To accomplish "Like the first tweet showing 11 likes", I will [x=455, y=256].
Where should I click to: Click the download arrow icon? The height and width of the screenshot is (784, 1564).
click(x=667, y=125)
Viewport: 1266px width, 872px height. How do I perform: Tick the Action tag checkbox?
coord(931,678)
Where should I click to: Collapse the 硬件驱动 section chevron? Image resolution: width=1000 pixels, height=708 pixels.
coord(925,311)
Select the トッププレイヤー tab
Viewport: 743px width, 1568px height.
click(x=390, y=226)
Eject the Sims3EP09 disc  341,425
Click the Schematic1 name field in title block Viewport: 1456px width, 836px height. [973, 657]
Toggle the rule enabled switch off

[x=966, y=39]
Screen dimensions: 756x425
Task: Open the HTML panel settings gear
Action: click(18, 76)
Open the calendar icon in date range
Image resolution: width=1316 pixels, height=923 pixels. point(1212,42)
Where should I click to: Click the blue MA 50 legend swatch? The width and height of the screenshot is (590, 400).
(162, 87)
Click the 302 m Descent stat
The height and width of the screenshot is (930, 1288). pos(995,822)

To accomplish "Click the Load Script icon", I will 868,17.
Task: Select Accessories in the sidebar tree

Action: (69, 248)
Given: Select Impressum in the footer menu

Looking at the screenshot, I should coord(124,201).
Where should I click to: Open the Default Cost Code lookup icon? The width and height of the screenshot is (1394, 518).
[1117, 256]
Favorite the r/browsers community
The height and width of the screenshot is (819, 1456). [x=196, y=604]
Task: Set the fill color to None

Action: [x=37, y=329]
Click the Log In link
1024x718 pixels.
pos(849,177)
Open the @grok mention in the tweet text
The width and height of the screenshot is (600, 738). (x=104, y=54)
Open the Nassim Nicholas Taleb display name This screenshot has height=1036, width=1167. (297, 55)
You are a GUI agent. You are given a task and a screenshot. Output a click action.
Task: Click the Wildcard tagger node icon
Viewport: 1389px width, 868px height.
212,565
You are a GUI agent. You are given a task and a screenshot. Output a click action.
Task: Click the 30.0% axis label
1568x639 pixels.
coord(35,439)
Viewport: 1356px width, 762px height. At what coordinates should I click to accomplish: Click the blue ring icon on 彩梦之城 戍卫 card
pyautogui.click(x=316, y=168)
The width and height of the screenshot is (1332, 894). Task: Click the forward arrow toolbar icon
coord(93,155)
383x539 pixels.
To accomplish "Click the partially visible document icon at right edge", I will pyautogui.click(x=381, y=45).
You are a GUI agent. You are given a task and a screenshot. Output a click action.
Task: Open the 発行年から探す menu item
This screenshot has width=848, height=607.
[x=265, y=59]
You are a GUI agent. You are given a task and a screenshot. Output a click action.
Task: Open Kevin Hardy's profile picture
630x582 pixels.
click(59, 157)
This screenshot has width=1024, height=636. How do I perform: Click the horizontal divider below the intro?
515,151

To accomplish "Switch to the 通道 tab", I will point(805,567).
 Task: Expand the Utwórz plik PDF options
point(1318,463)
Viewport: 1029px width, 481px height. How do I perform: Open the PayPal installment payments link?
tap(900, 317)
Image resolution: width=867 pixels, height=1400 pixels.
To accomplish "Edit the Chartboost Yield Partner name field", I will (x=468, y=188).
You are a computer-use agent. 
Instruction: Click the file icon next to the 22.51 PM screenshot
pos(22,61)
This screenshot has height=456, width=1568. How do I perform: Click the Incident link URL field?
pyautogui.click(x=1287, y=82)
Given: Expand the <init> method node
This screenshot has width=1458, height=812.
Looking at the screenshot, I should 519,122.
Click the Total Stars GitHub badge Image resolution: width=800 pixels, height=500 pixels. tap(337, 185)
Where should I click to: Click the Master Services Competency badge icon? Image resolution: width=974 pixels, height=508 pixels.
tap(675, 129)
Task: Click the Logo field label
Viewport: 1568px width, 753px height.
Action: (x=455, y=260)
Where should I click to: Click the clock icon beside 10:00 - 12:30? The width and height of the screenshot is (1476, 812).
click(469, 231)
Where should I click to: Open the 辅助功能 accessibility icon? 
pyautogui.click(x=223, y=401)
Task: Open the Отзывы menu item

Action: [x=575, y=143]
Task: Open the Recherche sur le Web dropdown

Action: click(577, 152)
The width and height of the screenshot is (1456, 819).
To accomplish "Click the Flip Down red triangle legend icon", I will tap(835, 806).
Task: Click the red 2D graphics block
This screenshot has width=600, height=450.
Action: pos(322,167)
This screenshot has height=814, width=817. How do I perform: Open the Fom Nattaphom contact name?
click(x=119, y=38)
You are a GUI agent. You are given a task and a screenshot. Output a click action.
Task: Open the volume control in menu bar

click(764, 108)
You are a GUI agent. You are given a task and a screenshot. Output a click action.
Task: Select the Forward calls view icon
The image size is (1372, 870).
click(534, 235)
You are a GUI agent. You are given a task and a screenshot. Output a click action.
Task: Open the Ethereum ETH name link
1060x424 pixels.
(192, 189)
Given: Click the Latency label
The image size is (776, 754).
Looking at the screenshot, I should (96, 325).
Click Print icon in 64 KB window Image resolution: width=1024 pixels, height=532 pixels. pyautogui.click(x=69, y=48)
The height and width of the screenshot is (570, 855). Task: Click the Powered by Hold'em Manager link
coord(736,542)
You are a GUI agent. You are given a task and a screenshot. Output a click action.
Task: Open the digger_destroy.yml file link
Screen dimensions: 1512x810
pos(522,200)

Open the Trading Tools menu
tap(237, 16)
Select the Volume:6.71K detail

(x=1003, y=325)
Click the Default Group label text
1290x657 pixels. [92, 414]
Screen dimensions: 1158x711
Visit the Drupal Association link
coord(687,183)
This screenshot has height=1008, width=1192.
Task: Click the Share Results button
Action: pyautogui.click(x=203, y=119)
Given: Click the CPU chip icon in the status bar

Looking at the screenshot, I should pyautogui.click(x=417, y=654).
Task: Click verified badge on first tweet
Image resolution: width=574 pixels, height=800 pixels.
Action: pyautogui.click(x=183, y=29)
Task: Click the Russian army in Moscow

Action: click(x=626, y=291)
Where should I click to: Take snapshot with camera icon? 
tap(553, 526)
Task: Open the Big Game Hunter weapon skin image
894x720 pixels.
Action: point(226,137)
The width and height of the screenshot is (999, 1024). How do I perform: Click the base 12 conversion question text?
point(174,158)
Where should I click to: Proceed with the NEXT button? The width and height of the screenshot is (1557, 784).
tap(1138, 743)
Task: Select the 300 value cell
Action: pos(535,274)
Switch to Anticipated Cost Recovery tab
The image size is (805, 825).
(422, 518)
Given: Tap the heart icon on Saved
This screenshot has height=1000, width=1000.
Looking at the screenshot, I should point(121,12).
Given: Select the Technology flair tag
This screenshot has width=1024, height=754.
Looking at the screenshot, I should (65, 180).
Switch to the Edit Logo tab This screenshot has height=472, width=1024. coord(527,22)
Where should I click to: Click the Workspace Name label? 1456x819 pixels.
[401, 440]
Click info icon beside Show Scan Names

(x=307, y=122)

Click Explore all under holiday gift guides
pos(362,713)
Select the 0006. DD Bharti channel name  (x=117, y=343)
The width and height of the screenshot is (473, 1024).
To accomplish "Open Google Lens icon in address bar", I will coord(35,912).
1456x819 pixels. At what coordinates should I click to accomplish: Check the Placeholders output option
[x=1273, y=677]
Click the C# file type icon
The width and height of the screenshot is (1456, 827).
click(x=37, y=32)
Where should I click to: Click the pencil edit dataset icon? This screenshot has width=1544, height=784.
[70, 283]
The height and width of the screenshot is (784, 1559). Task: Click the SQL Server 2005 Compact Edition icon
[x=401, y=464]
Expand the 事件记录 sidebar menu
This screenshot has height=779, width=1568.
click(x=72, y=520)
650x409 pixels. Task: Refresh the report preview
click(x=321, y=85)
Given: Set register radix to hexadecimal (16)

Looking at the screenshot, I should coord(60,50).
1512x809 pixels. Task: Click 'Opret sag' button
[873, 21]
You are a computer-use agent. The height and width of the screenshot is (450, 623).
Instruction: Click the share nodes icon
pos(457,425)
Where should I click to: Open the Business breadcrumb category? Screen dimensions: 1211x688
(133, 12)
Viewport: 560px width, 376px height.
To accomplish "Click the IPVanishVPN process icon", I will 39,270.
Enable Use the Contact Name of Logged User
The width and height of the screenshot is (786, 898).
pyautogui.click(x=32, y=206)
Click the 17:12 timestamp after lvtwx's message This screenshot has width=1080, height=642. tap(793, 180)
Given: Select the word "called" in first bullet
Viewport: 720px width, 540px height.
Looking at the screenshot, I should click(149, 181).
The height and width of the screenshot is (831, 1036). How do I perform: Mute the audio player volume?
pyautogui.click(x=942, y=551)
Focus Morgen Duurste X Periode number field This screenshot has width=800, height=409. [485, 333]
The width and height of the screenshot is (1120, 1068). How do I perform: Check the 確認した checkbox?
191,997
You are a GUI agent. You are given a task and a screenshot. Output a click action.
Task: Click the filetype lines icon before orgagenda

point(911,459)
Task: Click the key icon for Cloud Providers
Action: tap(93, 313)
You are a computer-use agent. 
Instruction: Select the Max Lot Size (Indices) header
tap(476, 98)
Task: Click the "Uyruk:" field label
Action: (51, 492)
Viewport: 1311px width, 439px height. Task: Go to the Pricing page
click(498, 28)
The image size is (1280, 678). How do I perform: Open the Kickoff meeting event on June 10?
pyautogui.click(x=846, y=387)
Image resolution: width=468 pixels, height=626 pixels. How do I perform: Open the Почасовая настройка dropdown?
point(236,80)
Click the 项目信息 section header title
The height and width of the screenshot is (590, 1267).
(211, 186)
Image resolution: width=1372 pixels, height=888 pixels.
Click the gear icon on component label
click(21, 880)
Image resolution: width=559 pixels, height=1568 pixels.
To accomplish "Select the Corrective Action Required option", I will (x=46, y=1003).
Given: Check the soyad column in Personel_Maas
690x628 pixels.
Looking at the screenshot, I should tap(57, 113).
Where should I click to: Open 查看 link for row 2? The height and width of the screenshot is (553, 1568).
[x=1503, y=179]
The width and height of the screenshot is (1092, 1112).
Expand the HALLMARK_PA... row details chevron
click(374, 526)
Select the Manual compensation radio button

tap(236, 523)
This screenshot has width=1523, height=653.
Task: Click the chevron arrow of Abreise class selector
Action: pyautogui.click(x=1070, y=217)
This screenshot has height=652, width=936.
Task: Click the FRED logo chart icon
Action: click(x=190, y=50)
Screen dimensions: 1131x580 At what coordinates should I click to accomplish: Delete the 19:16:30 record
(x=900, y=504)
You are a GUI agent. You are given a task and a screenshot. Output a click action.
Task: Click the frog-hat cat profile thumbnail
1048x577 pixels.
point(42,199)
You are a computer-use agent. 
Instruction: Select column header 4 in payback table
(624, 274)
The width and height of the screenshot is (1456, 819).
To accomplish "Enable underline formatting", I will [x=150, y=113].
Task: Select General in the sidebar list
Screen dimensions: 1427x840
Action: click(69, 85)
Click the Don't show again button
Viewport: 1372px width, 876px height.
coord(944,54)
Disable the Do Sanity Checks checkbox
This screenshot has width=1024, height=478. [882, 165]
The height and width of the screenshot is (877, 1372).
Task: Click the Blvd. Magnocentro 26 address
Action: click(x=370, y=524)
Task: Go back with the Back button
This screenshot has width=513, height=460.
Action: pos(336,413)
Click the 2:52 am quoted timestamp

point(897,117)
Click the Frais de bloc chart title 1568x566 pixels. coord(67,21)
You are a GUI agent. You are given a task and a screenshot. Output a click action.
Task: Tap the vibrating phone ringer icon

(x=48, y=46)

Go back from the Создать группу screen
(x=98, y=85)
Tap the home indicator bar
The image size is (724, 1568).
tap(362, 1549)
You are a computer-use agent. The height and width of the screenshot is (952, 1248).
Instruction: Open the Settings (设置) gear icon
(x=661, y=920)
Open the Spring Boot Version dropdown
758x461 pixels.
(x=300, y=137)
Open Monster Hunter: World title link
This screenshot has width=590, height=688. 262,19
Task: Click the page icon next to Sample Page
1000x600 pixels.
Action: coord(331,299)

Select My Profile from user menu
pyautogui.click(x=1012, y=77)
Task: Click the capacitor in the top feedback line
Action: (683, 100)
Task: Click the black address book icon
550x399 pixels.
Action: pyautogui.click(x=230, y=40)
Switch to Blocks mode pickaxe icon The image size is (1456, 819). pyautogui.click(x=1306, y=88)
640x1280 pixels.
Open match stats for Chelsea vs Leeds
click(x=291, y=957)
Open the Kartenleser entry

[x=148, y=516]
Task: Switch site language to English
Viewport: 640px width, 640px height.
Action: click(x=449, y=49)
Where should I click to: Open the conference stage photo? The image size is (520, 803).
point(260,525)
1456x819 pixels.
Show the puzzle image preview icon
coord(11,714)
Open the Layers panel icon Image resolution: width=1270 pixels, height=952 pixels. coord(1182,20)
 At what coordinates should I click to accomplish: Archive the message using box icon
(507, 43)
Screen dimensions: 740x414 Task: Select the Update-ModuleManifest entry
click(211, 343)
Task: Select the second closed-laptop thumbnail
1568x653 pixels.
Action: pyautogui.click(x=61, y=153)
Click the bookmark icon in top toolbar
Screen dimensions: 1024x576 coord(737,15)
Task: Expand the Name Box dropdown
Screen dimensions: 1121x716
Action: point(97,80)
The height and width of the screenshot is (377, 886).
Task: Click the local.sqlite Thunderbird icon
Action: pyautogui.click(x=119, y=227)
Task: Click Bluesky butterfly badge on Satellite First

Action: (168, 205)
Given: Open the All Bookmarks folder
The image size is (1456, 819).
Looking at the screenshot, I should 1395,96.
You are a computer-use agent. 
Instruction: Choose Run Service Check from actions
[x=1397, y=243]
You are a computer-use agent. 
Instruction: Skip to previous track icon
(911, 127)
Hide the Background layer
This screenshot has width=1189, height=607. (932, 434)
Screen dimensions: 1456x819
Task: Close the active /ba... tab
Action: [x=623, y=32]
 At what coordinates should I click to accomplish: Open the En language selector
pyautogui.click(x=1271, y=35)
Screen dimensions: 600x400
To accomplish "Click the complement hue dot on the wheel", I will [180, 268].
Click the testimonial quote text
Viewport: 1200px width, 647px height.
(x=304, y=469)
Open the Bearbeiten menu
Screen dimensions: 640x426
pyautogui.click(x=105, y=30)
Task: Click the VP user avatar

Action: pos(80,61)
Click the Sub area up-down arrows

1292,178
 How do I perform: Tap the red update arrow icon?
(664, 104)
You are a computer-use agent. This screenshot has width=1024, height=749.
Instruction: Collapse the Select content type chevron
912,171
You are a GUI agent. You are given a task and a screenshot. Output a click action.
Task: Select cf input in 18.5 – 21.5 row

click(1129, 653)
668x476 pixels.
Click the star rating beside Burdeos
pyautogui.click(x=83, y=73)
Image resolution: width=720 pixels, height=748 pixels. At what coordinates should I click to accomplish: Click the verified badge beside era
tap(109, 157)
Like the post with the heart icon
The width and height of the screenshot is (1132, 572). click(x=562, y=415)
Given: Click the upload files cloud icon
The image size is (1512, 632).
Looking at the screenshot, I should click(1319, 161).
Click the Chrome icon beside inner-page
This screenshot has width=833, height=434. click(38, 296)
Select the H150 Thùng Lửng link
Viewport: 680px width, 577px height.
_ _ _ _
● **Exercise requirements**:
Take the part of the items that opens with the line containing "The width and height of the screenshot is (1120, 1068)." and closes with the line containing "click(498, 28)". Switch "Instruction" to "Command" there, and return only those lines with everything else unchanged.

● **Solution for this exercise**:
The width and height of the screenshot is (1120, 1068). How do I perform: Check the 確認した checkbox?
191,997
You are a GUI agent. You are given a task and a screenshot. Output a click action.
Task: Click the filetype lines icon before orgagenda

point(911,459)
Task: Click the key icon for Cloud Providers
Action: tap(93, 313)
You are a computer-use agent. 
Command: Select the Max Lot Size (Indices) header
tap(476, 98)
Task: Click the "Uyruk:" field label
Action: (51, 492)
Viewport: 1311px width, 439px height. Task: Go to the Pricing page
click(498, 28)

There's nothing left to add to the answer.